** DATA follows **

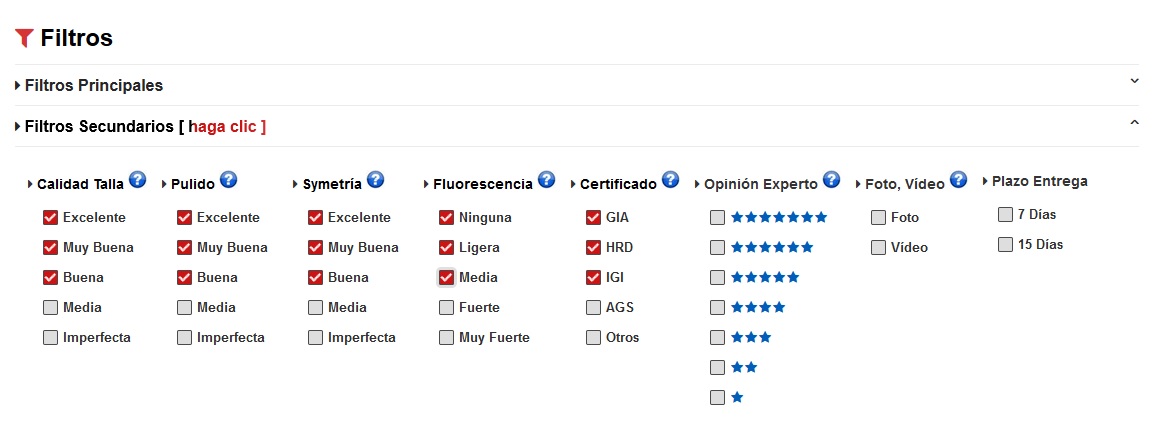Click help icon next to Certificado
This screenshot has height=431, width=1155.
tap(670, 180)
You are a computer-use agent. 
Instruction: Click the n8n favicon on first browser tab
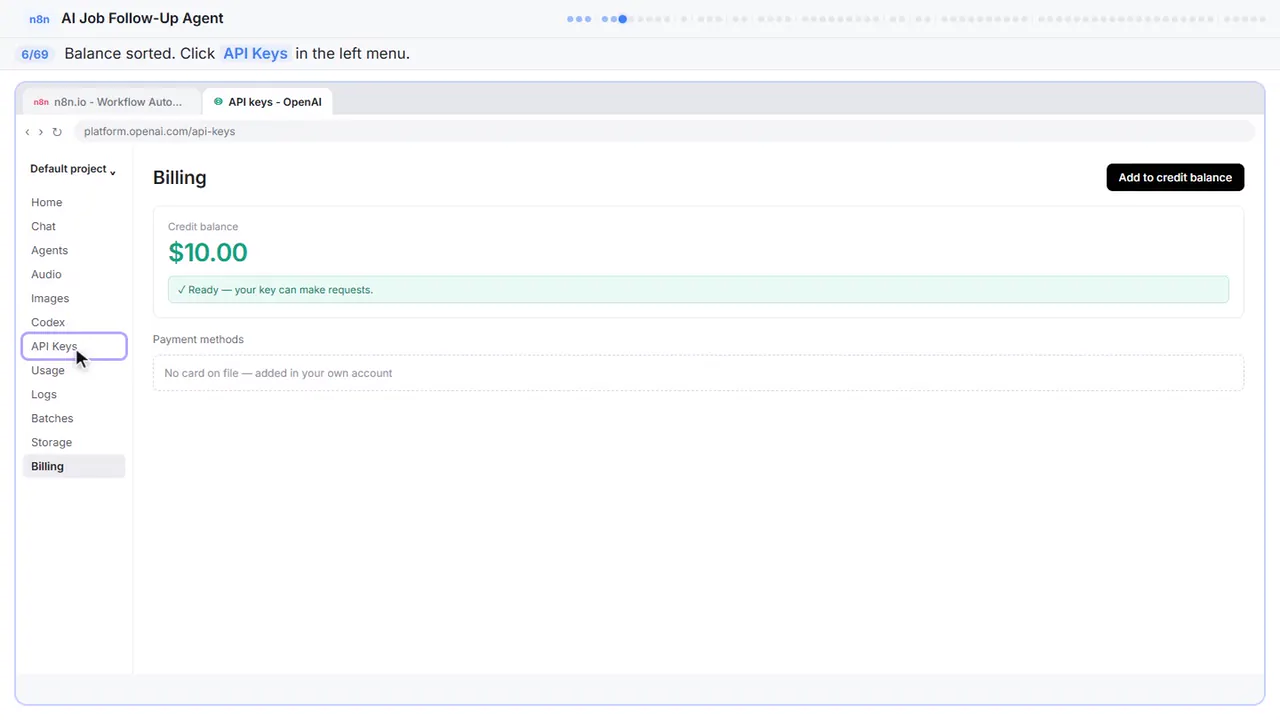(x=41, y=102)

** End of DATA **
** DATA follows **

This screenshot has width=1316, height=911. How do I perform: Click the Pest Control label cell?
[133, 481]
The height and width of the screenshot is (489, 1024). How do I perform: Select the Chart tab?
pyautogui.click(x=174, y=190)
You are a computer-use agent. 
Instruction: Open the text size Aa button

** End of DATA **

YOUR GOAL => The reply should hold only the lines of the listing above starting at the line containing "The height and" and ending at the line containing "Instruction: Open the text size Aa button", exactly as written.

RESULT =>
The height and width of the screenshot is (489, 1024). How do I perform: Select the Chart tab?
pyautogui.click(x=174, y=190)
You are a computer-use agent. 
Instruction: Open the text size Aa button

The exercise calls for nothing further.